The immediate fallout of the war for black South Africans led to Bloemfontein becoming the birthplace of the African National Congress, which would later gain headlines worldwide in the second half of the 20th century. The formative organization of the South African Native National Congress was founded in 1912 at the Waaihoek Wesleyan Church. The adjoining museum details the leaders and activities of the ANC after its renaming in 1923. The simply constructed church and museum installations should strike a few chords with kids who studied the Civil Rights Movement’s leaders and organizations.


Naval Hill, a strategic position for the British during the Anglo-Boer War, is today a place more focused on peaceful pursuits.
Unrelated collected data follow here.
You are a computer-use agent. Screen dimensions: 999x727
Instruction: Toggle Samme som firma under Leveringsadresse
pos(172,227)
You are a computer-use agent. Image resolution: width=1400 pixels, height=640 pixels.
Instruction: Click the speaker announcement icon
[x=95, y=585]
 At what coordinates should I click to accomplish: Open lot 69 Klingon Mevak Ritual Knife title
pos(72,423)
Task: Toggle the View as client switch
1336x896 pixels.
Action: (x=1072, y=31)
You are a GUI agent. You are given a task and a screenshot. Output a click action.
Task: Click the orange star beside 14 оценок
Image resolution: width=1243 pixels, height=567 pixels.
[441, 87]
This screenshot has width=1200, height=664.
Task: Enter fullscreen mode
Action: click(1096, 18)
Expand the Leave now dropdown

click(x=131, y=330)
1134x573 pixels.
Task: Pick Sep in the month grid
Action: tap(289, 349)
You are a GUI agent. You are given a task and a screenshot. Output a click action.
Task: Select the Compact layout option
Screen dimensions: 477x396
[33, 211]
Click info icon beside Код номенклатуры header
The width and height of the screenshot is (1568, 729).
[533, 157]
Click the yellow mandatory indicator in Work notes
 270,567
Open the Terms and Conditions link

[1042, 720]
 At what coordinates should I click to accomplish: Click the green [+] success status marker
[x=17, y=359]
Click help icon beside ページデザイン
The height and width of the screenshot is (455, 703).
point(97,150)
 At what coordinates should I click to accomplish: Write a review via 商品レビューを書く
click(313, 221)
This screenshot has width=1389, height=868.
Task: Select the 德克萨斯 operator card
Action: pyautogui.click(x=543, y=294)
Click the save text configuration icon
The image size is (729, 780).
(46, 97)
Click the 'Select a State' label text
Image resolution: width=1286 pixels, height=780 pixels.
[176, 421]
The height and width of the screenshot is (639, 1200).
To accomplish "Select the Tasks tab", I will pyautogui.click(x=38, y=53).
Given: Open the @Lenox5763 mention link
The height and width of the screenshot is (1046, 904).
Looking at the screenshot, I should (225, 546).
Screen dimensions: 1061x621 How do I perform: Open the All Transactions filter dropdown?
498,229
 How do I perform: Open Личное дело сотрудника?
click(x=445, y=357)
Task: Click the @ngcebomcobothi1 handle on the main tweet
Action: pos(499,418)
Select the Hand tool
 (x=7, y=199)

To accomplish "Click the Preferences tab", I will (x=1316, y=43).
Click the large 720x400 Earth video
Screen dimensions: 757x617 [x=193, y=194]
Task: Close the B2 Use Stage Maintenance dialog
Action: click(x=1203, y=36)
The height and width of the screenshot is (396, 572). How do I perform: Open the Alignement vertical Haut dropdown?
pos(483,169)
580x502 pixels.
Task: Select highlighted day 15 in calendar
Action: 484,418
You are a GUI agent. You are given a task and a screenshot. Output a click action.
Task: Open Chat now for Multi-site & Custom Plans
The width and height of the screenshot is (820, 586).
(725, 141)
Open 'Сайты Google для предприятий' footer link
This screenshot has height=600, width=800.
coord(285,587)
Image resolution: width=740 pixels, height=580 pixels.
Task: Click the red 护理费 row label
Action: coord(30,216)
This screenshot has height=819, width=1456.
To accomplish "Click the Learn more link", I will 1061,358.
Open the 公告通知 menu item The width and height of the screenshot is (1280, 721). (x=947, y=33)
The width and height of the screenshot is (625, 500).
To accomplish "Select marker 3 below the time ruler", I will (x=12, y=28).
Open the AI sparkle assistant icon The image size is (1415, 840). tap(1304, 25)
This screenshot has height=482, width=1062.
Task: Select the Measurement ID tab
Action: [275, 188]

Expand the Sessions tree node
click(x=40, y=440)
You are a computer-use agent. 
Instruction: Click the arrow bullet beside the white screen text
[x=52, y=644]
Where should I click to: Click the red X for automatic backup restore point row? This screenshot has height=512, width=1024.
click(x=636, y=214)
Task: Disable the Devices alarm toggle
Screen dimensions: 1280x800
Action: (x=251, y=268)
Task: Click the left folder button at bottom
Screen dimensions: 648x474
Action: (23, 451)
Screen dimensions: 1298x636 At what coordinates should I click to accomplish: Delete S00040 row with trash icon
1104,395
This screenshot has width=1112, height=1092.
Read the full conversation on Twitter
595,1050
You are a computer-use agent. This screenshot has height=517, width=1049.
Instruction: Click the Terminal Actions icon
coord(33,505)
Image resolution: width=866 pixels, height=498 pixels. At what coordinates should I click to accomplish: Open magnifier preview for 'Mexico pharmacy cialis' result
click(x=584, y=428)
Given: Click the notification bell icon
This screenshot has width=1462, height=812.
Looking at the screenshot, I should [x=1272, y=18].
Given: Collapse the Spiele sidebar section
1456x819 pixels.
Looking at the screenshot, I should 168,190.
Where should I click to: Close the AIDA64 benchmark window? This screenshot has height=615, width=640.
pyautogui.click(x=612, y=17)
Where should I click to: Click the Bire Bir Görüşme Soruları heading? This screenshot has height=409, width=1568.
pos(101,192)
The roads to the Naval Hill Planetarium, which has a long-standing academic affiliation with the University of Michigan, and one of the world’s largest Nelson Mandela statues cut through the Franklin Game Reserve. Unlike lushly packaged safari resort tours, the in-town nature preserve delivers surprising and spontaneous sightings of zebras, ostriches, giraffes and several bird and antelope species as well as panoramic city views and sunset watching spots.


Mandela Statue on Naval Hill

Mandela Statue on Naval Hill. Photo: Elyse Glickman


Among the handful of art galleries in the area, the Oliewenhuis Art Museum is the most family friendly. The former Dutch Revival-style home, completed in 1941 for the Governor General of the Union of South Africa, contains a collection of contemporary works by South African artists, an atmospheric tearoom, numerous sculptures scattered around the back and front lawns, and an unusual carousel whose moving seats are inspired by African and European mythology and wildlife. It is a satellite of the National Museum Bloemfontein, which features a nice mix of anthropological, local history, and natural sciences installations.


Bloemfontein Art Museum

Bloemfontein Art Museum. Photo: Elyse Glickman


Loch Logan Waterfront, loosely modeled after the splashier V & A Waterfront in Cape Town, is a convenient spot with a variety of restaurant offerings, shops, movie theaters and entertainment venues. However, if you are traveling with older kids, a trip to K-la-K Car Wash and Food Hall, in nearby Bochabela, Mangaung, presents visitors with hearty, home-style food as well as a glimpse of how the owner has dedicated himself to giving back to his community through jobs and a colorful place to listen to music as well as have cars washed.


The tidy Windmill Casino Hotel with its restaurants (including a branch of national diner chain Spur, touting excellent burgers and sandwiches), will strike a chord among people who grew up in the South or traveled through it.